#### Data shown

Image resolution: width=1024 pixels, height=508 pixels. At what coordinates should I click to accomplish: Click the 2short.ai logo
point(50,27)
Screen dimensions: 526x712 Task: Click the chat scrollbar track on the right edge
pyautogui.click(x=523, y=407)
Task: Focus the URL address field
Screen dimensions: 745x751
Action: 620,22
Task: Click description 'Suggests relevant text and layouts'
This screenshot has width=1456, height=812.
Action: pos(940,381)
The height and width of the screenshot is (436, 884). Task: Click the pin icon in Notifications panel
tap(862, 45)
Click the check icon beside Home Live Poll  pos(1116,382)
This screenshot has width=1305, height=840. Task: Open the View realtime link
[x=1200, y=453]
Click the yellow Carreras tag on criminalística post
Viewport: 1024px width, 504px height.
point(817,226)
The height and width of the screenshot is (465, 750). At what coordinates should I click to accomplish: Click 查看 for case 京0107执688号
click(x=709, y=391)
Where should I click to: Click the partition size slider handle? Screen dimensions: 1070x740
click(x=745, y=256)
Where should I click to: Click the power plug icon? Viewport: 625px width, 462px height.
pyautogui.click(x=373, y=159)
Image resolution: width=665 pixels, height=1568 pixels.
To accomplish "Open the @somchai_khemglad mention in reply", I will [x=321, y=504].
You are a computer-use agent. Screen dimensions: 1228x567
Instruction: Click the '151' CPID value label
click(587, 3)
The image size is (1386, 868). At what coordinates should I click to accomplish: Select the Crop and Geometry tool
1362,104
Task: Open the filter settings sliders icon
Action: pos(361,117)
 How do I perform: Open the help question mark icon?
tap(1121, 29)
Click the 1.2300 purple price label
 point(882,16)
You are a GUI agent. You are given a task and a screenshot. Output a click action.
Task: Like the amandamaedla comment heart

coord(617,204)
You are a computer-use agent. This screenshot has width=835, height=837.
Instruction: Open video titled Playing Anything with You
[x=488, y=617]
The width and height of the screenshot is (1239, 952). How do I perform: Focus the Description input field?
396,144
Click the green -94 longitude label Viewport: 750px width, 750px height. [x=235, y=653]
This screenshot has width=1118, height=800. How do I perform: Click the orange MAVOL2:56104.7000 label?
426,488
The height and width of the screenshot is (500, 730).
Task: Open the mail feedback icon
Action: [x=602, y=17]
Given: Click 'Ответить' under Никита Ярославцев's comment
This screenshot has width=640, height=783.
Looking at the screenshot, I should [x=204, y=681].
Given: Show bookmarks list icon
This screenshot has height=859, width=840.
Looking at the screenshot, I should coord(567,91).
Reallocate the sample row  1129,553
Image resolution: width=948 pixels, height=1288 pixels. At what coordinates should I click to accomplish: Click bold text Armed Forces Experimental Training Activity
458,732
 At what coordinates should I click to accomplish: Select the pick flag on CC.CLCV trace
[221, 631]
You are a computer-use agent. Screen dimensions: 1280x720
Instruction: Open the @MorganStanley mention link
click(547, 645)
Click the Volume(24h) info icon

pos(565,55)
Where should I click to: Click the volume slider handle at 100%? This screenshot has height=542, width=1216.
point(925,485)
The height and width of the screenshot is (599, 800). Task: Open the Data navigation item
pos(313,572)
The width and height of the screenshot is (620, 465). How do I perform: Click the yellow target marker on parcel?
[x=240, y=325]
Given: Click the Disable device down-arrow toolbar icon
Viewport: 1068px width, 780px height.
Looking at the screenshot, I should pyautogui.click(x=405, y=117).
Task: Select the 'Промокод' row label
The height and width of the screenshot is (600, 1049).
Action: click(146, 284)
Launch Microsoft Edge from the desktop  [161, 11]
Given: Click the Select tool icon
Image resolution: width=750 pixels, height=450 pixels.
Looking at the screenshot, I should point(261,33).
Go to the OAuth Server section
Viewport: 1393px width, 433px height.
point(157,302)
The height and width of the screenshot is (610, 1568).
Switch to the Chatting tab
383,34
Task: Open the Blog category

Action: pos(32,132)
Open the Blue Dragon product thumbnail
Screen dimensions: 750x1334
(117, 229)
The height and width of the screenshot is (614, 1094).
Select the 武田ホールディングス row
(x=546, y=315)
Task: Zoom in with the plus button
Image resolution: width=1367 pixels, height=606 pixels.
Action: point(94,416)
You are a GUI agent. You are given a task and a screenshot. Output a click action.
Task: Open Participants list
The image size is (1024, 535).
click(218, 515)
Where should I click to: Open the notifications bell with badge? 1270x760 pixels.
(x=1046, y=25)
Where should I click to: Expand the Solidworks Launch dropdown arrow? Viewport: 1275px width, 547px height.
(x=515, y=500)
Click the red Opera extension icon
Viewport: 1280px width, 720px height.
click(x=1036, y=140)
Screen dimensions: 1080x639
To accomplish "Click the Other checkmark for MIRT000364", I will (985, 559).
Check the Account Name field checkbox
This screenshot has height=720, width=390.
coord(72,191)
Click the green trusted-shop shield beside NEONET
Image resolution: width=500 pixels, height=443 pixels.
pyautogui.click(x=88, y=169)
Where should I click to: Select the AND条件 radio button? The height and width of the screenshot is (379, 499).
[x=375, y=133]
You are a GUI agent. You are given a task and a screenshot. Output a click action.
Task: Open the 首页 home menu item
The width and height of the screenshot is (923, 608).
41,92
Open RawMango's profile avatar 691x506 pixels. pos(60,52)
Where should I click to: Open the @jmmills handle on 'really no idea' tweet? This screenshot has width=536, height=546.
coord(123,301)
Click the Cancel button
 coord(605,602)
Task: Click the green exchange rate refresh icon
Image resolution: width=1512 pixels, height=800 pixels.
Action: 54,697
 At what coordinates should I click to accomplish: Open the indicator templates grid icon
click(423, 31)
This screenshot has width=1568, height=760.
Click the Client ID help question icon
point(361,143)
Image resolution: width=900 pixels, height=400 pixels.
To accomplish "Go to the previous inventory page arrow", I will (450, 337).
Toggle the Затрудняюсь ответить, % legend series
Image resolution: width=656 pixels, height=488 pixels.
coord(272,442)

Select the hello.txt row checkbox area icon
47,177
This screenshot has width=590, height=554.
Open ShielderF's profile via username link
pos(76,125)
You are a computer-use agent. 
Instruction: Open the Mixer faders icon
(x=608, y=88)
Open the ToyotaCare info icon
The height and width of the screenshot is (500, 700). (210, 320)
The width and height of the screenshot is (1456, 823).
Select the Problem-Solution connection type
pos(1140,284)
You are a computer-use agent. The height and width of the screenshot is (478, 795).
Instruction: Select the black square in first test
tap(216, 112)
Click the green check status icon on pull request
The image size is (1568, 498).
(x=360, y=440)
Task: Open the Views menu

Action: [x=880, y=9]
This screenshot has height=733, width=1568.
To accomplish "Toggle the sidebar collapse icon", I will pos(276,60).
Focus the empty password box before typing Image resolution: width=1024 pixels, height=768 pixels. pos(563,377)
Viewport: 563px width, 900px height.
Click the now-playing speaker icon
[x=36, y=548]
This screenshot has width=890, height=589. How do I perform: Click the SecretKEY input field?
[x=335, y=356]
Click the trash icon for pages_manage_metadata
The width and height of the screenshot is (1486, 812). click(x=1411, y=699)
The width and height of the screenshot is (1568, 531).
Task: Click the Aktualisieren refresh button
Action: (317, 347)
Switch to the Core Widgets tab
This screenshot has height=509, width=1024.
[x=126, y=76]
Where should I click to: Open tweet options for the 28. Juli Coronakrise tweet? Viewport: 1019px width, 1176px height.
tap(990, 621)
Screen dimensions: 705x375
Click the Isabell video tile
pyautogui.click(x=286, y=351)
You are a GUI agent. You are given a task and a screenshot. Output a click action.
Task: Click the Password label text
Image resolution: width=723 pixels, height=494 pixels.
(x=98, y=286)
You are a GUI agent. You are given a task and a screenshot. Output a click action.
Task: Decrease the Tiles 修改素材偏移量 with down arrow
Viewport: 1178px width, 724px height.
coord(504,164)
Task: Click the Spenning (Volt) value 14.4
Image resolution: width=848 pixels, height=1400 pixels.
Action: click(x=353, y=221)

########

Exercise instructions ▸
Find the lines of the material that contain the word "list" and report only how many there are.

Task answer ▸
2